Argentine stage and film actress

Elsa O'Connor (1905–1947) was an Argentine stage and film actress, notable for her work during the Golden Age of Argentine cinema.

== Life and career ==
The daughter of actress and journalist Amelia Monti, who introduced her to the stage, she debuted with the Blanca Podestá company in 1923. O`Connor was awarded the prize to the best dramatic actress for her role in Himeneo and Celos. Her most successful role in theatre was in 1944 as Bella in the play Luz de Gas, by Narciso Ibáñez Menta, an adaptation of Patrick Hamilton's Gas Light.

In cinema, O'Connor also won the award of the Argentine Film Critics Association to the best support actress for the 1944 film The Desire.
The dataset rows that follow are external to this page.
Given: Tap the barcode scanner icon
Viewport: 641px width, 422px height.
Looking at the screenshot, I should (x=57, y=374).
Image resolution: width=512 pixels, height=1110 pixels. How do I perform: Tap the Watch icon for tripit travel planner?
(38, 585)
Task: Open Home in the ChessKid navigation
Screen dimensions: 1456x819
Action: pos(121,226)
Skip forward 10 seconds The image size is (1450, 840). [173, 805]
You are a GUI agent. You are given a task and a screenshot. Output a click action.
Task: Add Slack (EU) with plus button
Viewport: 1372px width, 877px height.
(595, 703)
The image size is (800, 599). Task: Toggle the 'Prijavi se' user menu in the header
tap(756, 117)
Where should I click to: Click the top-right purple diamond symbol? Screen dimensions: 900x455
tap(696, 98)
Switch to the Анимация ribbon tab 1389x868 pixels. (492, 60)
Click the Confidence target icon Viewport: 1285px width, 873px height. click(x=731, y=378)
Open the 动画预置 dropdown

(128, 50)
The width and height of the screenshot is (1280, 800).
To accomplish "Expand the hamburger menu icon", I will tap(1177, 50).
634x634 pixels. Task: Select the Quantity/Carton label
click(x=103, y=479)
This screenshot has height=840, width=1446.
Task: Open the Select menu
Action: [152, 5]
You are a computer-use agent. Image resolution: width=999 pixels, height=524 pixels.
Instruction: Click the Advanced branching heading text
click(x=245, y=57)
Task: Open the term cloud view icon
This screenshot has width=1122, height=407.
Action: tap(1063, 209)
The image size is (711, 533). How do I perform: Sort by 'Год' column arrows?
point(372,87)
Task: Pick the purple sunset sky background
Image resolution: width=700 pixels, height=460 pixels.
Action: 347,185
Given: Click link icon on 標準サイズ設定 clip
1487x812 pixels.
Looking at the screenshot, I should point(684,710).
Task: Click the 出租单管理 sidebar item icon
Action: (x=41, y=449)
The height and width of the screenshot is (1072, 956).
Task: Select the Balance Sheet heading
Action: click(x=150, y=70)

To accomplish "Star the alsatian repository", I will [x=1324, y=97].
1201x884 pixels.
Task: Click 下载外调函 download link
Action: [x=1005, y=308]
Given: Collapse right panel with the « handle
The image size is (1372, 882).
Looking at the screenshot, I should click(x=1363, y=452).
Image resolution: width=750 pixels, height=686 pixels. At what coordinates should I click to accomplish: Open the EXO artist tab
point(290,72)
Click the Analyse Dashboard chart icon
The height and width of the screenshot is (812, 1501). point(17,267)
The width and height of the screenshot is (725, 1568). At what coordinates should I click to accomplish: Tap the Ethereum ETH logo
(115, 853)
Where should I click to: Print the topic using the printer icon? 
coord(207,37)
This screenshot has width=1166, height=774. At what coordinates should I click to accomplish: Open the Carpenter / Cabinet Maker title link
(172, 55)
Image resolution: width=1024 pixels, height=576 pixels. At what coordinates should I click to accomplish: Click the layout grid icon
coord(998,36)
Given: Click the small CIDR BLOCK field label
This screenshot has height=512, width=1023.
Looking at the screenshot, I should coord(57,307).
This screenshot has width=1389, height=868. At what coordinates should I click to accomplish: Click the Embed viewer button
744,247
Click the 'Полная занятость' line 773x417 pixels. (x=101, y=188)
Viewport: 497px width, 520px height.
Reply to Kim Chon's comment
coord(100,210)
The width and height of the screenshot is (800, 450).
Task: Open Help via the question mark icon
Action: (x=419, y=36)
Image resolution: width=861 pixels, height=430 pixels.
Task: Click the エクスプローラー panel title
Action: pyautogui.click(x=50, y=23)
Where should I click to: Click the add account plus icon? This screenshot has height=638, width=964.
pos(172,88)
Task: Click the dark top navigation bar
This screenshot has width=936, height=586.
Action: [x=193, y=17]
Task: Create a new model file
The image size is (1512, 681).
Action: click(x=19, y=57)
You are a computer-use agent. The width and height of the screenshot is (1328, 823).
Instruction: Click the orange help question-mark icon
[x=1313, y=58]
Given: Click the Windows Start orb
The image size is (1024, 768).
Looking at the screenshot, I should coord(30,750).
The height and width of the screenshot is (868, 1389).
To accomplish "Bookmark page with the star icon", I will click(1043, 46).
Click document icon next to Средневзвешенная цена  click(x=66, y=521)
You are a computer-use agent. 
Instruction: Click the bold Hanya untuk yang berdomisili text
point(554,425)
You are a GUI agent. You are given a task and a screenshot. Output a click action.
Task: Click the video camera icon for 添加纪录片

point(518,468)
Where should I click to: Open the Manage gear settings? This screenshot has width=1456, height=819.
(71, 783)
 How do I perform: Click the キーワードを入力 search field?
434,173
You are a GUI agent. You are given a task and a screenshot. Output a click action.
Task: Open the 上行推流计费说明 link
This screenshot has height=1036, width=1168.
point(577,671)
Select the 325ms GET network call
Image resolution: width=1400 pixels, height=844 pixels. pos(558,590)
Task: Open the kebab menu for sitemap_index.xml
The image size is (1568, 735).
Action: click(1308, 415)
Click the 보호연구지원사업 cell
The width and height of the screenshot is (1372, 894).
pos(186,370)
Elsa O'Connor died in Montevideo from a traumatic brain injury on 7 April 1947, several days after falling down a staircase while acting in the play La Gata.

She was the mother of actor Horacio O'Connor (1928-1997) and the grandmother of tenor Martín O'Connor.

==Selected filmography==
- The Life of Carlos Gardel (1939)
- Sensational Kidnapping (1942)
- Seven Women (1944)
- The Desire (1944)
- The Abyss Opens (1945)

==Bibliography==
- Finkielman, Jorge. The Film Industry in Argentina: An Illustrated Cultural History. McFarland, 24 Dec 2003.